Edvard Moser compares what happens in the rat brain to an ability that bats have.
Some bats emit sound signals alternately to the left and right. This is how they map their surroundings.
Rethinking the brain's internal map
This discovery challenges existing ideas about how our sense of place functions, according to the Mosers.
The former couple discovered grid cells in 2005.
These cells light up in a structured coordinate pattern when mice or rats move around in a box.
The Mosers were awarded the Nobel Prize for their groundbreaking work on grid cells in 2014.
Now, however, neuroscientists may have to reconsider how the brain constructs its internal map.
" We previously believed that for an environment to be fully mapped, a rat would need to physically traverse nearly every point within it," says May-Britt Moser.
Would have been impossible to detect five years ago
The new study now suggests that previous assumptions were incorrect.
"What we didn't know, and are absolutely shocked to discover, is that when the animal moves forward, it simultaneously has these spotlights or sweeps that gather extra information along the way," says May-Britt Moser.
Five years ago, detecting this would have been impossible, Edvard Moser points out.
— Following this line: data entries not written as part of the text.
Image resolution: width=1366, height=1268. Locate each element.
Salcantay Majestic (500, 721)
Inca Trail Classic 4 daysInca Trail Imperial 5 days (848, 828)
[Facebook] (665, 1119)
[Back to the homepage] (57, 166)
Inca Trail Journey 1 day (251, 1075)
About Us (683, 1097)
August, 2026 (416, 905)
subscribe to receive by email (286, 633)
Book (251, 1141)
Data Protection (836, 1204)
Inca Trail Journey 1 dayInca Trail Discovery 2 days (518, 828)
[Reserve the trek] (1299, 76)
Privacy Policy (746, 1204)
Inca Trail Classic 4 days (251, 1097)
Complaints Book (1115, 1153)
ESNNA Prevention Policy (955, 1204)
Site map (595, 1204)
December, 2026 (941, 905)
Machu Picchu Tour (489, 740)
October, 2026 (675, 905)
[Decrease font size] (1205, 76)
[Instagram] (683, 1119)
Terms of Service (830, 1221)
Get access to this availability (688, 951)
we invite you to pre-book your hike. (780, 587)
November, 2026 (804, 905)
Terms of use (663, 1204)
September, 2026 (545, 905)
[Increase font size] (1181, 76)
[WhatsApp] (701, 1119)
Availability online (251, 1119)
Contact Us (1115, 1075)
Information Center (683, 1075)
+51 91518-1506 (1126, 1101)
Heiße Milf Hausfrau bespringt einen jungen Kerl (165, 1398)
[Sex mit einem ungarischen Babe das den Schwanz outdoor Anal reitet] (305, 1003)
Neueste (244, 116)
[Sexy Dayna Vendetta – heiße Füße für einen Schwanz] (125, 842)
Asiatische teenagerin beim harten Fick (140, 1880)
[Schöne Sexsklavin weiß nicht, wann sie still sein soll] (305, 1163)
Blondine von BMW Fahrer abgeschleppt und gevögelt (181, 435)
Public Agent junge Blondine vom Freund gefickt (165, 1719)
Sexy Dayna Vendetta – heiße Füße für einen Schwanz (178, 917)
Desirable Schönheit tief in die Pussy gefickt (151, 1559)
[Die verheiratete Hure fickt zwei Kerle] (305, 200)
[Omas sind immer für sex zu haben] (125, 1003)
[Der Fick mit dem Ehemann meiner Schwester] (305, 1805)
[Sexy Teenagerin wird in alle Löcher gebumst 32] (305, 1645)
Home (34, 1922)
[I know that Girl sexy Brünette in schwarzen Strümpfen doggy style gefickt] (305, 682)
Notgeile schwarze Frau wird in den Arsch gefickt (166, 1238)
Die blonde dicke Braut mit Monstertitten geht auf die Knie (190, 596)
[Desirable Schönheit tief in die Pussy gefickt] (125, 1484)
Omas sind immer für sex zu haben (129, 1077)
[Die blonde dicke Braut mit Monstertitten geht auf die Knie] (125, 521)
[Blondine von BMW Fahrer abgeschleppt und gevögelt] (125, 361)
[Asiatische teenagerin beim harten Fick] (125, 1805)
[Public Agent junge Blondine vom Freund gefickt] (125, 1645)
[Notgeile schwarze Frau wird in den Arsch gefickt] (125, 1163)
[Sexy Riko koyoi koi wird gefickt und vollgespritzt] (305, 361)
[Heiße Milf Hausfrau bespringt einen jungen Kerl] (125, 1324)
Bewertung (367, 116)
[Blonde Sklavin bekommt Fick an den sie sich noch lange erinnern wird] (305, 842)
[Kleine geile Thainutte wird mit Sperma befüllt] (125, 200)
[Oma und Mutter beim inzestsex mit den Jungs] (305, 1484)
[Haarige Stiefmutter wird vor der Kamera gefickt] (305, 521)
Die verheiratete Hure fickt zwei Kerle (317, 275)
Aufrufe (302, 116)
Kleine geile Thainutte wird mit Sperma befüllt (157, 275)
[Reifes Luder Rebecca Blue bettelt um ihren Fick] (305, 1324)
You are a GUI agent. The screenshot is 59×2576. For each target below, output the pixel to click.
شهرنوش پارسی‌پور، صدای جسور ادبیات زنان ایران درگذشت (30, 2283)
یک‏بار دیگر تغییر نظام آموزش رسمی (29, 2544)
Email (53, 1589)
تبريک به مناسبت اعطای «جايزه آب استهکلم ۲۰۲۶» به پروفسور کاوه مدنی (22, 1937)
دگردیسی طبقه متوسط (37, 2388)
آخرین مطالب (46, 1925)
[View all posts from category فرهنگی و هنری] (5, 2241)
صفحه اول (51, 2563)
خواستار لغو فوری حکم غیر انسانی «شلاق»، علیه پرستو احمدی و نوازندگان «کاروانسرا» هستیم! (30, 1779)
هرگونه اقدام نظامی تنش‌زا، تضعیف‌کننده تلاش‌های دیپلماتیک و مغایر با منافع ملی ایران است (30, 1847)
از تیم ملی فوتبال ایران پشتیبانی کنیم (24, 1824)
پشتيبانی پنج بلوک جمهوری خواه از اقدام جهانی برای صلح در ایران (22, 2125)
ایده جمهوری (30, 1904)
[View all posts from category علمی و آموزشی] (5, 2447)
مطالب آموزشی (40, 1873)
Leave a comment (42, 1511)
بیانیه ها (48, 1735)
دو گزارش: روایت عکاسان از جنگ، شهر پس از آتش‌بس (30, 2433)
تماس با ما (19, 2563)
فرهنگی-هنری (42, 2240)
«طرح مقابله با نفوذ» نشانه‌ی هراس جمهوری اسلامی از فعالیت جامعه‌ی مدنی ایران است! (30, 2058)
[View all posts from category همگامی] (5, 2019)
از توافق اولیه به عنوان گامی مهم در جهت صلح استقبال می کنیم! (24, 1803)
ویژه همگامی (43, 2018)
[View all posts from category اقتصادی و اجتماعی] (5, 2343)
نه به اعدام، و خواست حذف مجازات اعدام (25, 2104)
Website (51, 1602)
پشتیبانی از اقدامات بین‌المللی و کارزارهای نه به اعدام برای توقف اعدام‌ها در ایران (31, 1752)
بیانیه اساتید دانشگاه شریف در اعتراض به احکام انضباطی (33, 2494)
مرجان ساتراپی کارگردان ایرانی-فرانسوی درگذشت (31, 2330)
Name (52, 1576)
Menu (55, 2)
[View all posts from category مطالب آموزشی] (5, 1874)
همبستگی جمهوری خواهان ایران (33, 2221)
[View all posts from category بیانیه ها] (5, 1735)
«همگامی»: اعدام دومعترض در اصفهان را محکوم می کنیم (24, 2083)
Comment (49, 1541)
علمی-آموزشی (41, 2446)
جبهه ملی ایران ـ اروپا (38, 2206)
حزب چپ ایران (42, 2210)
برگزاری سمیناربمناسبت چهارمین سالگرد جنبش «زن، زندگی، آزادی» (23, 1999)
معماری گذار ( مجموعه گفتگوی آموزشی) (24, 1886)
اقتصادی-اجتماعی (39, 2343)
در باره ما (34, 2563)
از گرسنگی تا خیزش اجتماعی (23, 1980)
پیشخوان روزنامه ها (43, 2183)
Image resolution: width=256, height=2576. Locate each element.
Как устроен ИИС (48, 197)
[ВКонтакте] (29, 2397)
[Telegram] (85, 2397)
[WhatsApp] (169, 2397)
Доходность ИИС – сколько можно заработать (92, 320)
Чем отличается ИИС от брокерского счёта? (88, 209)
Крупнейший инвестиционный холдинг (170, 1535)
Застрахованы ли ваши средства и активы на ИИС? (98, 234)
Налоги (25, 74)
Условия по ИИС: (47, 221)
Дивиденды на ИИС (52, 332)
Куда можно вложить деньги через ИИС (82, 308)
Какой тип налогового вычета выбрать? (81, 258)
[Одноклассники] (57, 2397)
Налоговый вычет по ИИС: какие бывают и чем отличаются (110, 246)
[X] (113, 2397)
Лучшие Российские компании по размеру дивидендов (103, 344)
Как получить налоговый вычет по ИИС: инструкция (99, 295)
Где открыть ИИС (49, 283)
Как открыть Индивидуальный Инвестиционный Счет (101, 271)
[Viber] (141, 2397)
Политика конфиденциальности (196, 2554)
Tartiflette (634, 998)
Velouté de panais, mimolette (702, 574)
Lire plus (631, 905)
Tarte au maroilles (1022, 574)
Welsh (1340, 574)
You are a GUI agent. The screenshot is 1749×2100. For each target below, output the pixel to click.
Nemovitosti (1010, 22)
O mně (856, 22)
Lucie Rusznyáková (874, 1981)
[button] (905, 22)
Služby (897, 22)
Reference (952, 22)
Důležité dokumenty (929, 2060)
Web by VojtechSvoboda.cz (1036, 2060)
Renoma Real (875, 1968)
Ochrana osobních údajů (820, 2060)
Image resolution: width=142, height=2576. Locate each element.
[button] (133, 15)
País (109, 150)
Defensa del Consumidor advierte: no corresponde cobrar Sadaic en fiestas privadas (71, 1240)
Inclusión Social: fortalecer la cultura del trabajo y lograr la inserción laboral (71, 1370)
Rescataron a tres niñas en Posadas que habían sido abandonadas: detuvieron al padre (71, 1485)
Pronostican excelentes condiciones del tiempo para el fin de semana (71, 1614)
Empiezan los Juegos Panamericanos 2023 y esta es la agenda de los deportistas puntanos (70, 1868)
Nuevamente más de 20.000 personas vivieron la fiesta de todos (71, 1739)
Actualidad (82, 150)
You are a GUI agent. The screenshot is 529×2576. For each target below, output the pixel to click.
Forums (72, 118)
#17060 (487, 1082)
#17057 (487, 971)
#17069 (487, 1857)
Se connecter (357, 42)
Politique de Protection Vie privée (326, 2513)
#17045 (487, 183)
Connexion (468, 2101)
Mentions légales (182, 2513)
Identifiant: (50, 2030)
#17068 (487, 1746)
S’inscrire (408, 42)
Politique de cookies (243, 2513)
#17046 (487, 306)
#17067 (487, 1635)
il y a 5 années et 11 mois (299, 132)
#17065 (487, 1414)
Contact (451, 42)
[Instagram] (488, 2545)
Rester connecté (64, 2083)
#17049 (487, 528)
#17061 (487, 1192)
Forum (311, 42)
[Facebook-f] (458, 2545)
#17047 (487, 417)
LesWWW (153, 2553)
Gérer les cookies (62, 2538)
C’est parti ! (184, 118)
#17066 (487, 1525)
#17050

The sweeping motion changes direction within milliseconds.
Captures the crackling of thousands of brain cells
Measuring this phenomenon became possible with a small innovation called Neuropixel electrodes.
This tiny device functions like an advanced microphone, capable of detecting the brain's electrical signals.
Here you can see how the researchers present the new technology:
The Neuropixel probe, which weighs just over a gram, is implanted into the rats' brains.
The microphone can then record the crackling sounds of thousands of brain cells firing simultaneously.
"Extremely impressive work"
In this new study, researchers listened to both grid cells and place cells.
While grid cells create a kind of coordinate system, place cells are crucial for forming memories.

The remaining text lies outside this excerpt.